WHAT IS REQUIRED:
Print the data that follows exactly.

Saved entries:
>>>>

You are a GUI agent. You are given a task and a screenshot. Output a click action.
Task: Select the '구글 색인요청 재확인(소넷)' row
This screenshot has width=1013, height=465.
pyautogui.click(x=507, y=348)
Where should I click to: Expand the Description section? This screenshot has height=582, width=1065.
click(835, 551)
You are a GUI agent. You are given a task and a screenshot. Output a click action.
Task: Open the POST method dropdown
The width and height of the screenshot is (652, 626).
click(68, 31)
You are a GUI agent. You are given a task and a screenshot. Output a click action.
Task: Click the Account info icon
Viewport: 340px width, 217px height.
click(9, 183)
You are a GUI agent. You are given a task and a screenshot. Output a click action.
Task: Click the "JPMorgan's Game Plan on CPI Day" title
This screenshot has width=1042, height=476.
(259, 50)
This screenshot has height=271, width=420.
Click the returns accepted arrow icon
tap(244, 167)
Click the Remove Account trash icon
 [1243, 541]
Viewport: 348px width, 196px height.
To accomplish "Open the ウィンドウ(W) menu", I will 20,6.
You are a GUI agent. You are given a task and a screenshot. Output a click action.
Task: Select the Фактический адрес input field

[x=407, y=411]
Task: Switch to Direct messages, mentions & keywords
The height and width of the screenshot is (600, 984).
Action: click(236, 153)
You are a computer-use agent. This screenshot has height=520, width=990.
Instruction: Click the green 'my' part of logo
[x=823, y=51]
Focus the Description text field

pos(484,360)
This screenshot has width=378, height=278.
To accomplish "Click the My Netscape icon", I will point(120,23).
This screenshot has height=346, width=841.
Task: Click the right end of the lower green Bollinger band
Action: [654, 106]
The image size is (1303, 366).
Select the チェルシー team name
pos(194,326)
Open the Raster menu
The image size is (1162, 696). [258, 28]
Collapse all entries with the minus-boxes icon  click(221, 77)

<<<<

REPLY:
You are a GUI agent. You are given a task and a screenshot. Output a click action.
Task: Select the '구글 색인요청 재확인(소넷)' row
This screenshot has width=1013, height=465.
pyautogui.click(x=507, y=348)
Where should I click to: Expand the Description section? This screenshot has height=582, width=1065.
click(835, 551)
You are a GUI agent. You are given a task and a screenshot. Output a click action.
Task: Open the POST method dropdown
The width and height of the screenshot is (652, 626).
click(68, 31)
You are a GUI agent. You are given a task and a screenshot. Output a click action.
Task: Click the Account info icon
Viewport: 340px width, 217px height.
click(9, 183)
You are a GUI agent. You are given a task and a screenshot. Output a click action.
Task: Click the "JPMorgan's Game Plan on CPI Day" title
This screenshot has width=1042, height=476.
(259, 50)
This screenshot has height=271, width=420.
Click the returns accepted arrow icon
tap(244, 167)
Click the Remove Account trash icon
 [1243, 541]
Viewport: 348px width, 196px height.
To accomplish "Open the ウィンドウ(W) menu", I will 20,6.
You are a GUI agent. You are given a task and a screenshot. Output a click action.
Task: Select the Фактический адрес input field

[x=407, y=411]
Task: Switch to Direct messages, mentions & keywords
The height and width of the screenshot is (600, 984).
Action: click(236, 153)
You are a computer-use agent. This screenshot has height=520, width=990.
Instruction: Click the green 'my' part of logo
[x=823, y=51]
Focus the Description text field

pos(484,360)
This screenshot has width=378, height=278.
To accomplish "Click the My Netscape icon", I will point(120,23).
This screenshot has height=346, width=841.
Task: Click the right end of the lower green Bollinger band
Action: [654, 106]
The image size is (1303, 366).
Select the チェルシー team name
pos(194,326)
Open the Raster menu
The image size is (1162, 696). [258, 28]
Collapse all entries with the minus-boxes icon  click(221, 77)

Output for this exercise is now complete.